TASK INSTRUCTIONS: When you copy the records that follow, please keep every word exactly as it is and leave out the pictures.

Collected data entries:
========

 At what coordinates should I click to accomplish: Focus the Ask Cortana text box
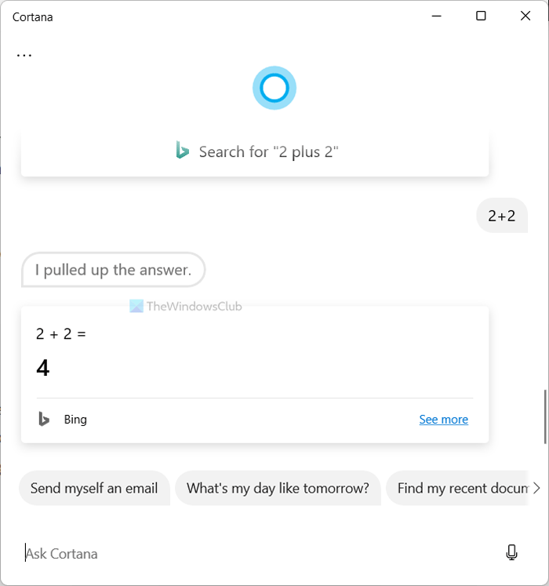[251, 554]
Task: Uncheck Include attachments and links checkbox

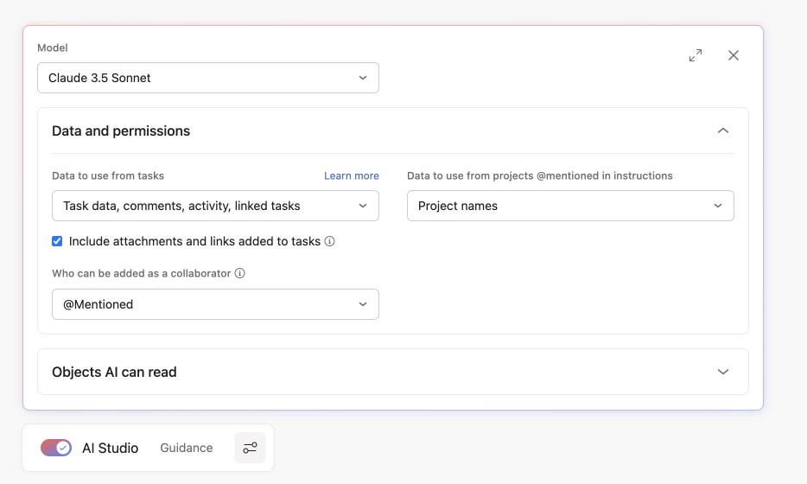Action: pyautogui.click(x=57, y=241)
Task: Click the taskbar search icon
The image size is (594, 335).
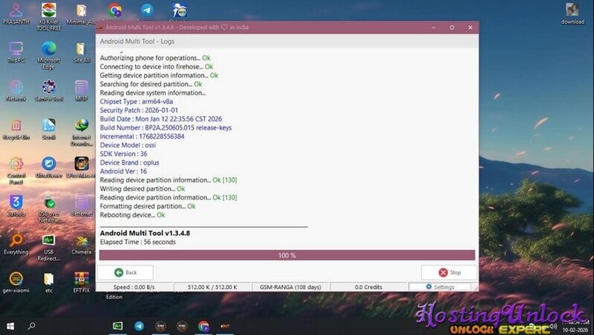Action: pos(32,326)
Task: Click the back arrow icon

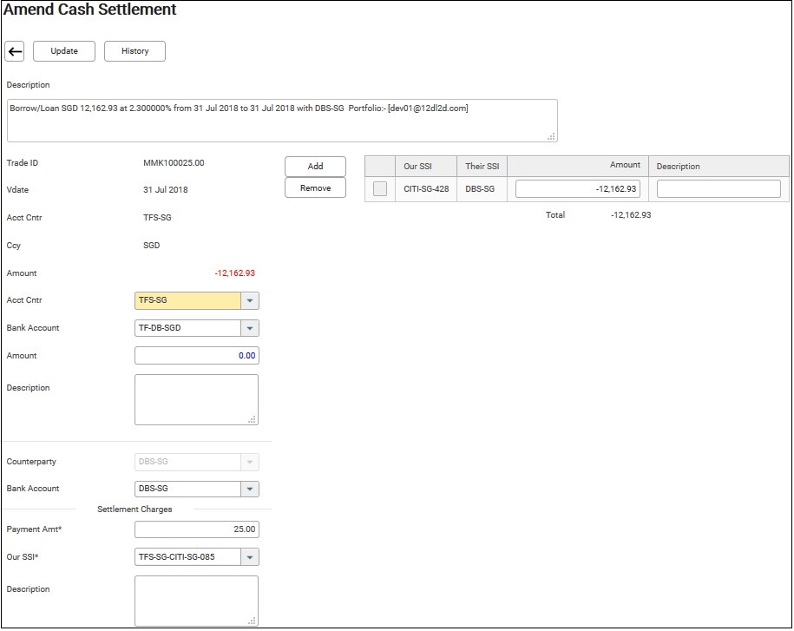Action: [15, 51]
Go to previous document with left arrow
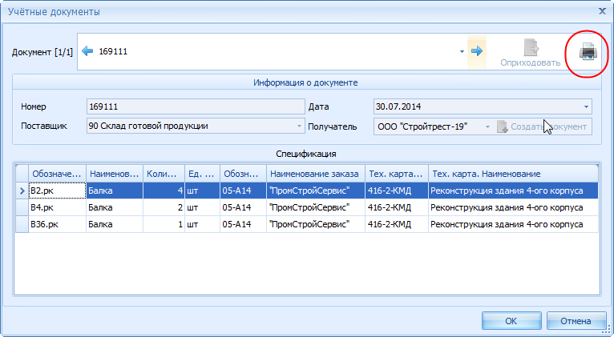 [88, 51]
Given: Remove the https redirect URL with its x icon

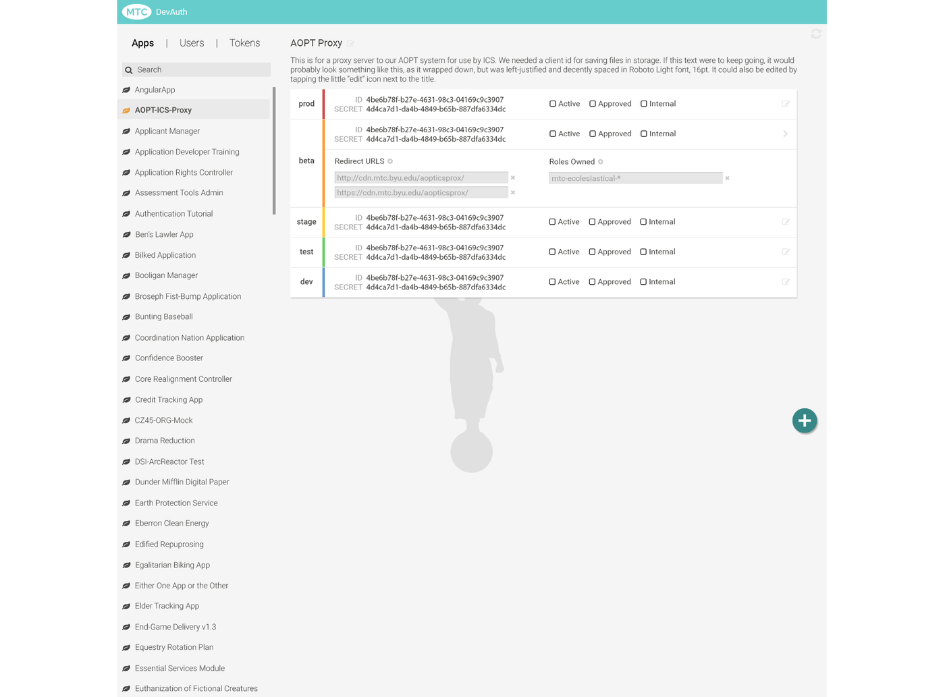Looking at the screenshot, I should point(513,192).
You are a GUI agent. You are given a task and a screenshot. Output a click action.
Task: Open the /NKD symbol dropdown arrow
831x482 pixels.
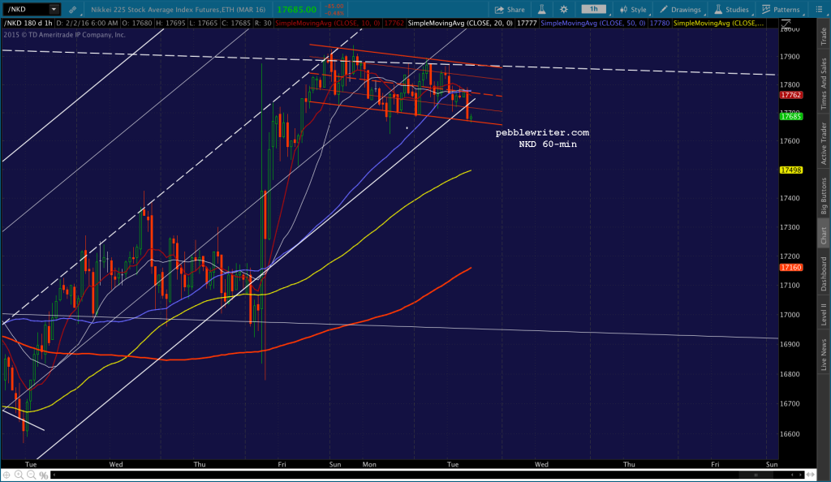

========

TASK ANSWER:
 At what coordinates should I click to accomplish: Focus the Ask Cortana text box
[251, 554]
Task: Uncheck Include attachments and links checkbox

Action: pyautogui.click(x=57, y=241)
Task: Click the taskbar search icon
The image size is (594, 335).
Action: pos(32,326)
Task: Click the back arrow icon

Action: [15, 51]
Go to previous document with left arrow
 [88, 51]
Given: Remove the https redirect URL with its x icon

Looking at the screenshot, I should point(513,192).
You are a GUI agent. You are given a task and a screenshot. Output a click action.
Task: Open the /NKD symbol dropdown arrow
831x482 pixels.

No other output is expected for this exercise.